**Task instructions:**
Set every line of the listing down again, keeping it identical.
─── Provided entries ───
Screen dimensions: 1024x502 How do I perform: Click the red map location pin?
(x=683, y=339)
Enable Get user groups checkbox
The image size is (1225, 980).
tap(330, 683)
───
**Task solution:**
Screen dimensions: 1024x502 How do I perform: Click the red map location pin?
(x=683, y=339)
Enable Get user groups checkbox
The image size is (1225, 980).
tap(330, 683)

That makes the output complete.